Swift のクラス定義

Swift でのクラス定義のやり方をご紹介します。(※ Swift4の仕様にもとづきます)

インスタンス変数・インスタンスメソッド

基本的な書き方は以下のようになります。

class User {
    var name: String
    
    // コンストラクタ(初期化時に呼ばれます)
    init(name: String) {
        self.name = name // 引数の変数名とクラスのプロパティを区別するため、selfをつけます
    }

    func hello() {
        print("Hello, \(self.name)")
    }
}

let user: User = User(name: "Tanaka")
user.hello() // "Hello, Tanaka"

Swift のインスタンス変数は、?! で Optional かそうではないかを指定しない場合、必ず値を格納するStored Property(格納型プロパティ)と、値を保持せず、getter/setter などを通して他のプロパティに値をセットしたり返したりするComputed Property(計算型プロパティ)のどちらかの形式をとることになります。

Stored Property

初期化時に値がセットされている必要があります。
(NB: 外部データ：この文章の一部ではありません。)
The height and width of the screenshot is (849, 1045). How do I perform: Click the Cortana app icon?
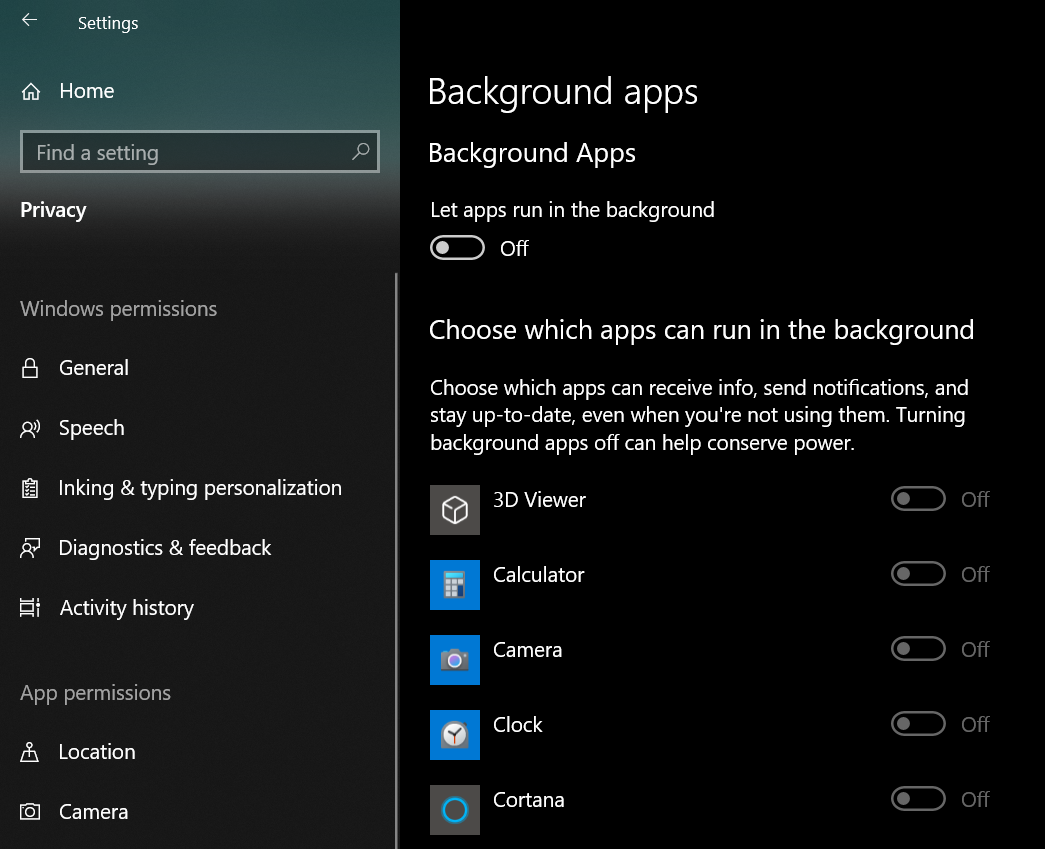(x=455, y=810)
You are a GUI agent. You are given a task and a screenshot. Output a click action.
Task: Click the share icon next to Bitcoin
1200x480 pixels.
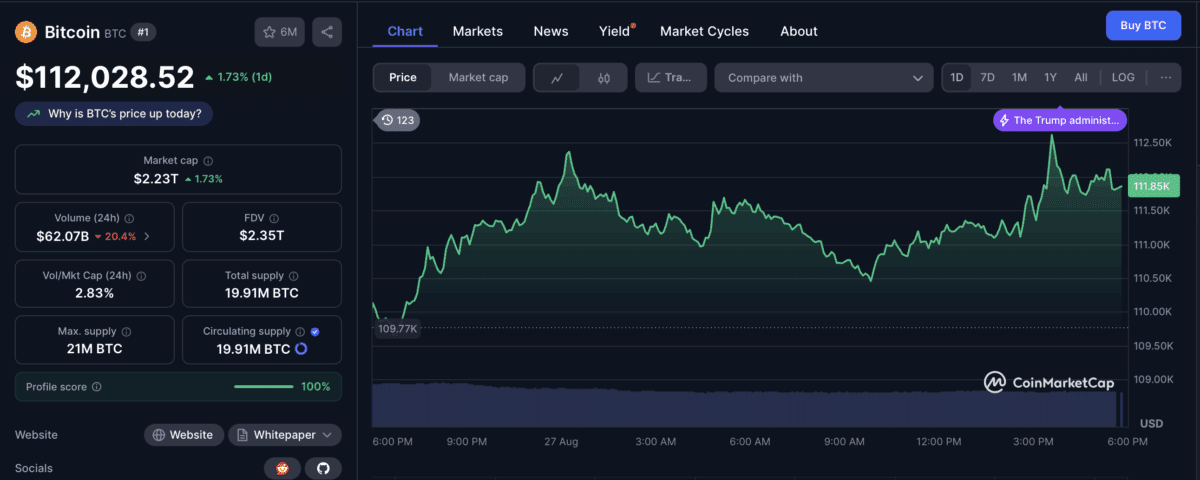tap(327, 32)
値をセットしないとエラーになります。

class User {
    var name: String
    var age: Int = 20
    
    init(name: String) {
        self.name = name
    }
}

Computed Property

getter/setterを使用します。

class Product {
    var price: Double {
        get {
            return priceWithTax / 1.08
        }
        set {
            print(newValue) // newValue でセットされた値を参照できます
            self.priceWithTax = newValue * 1.08
        }
    }
    var priceWithTax: Double = 0
}

let product = Product()
product.price = 100
print(product.priceWithTax) // 108.0

getter/setter は、上記のようにプロパティにネストする形で書きます。ここがややこしいのですが、Swift では他の言語のように自身のプロパティの値をセットしたり取得したりするのではなく、他のプロパティの値を操作するために使用します。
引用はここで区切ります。